* _Page_

# Memorizing Really Quick



## LaffyTaffyKidd (May 24, 2008)

How do people memorize the whole cube so fast? aka Einstakonan on youtube - for those people who know him. 

i spend at least 3-4 minutes memorizing the cube.. but how do other people spend like barely 1 minutue memorizing and they can still solve it perfectly?

is there like a special type of 'word' or 'letter' or something to assign each cubie so its easier and way faster to memorize?


----------



## joey (May 24, 2008)

You should check the memory methods thread.


----------



## Simboubou (May 24, 2008)

I think that the faster you can solve, then the faster you may memorize.


----------



## joey (May 24, 2008)

Simboubou said:


> I think that the faster you can solve, then the faster you may memorize.



Why do you think that?


----------



## Leo (May 25, 2008)

Simboubou said:


> I think that the faster you can solve, then the faster you may memorize.

* _Collected data_
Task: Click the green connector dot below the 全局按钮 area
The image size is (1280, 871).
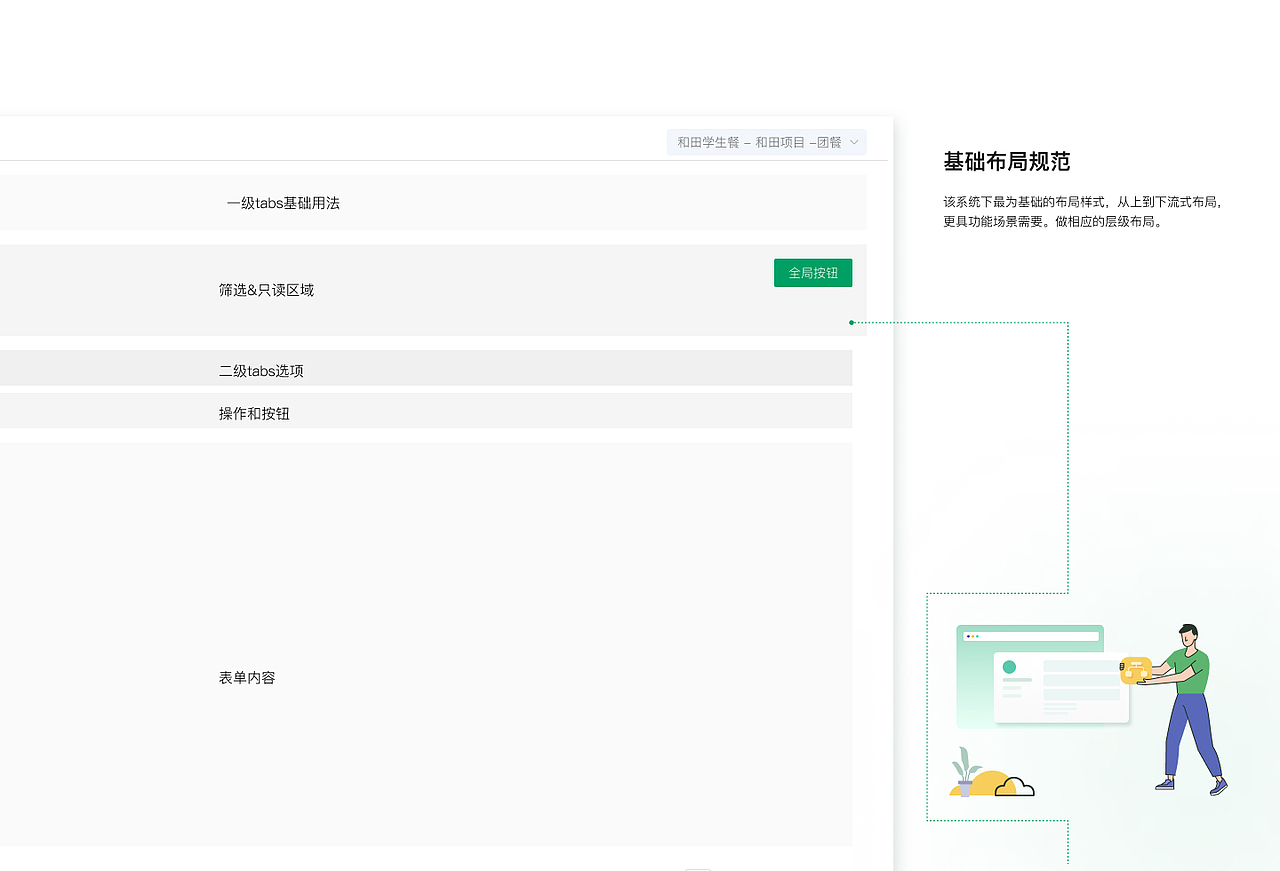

* _What the task asks_
Reproduce the passage of the thread on memorizing the cube from "# Memorizing Really" up to and including "solve it perfectly?". The data after the thread on memorizing the cube comes from a separate source.

* _Exercise result_
# Memorizing Really Quick



## LaffyTaffyKidd (May 24, 2008)

How do people memorize the whole cube so fast? aka Einstakonan on youtube - for those people who know him. 

i spend at least 3-4 minutes memorizing the cube.. but how do other people spend like barely 1 minutue memorizing and they can still solve it perfectly?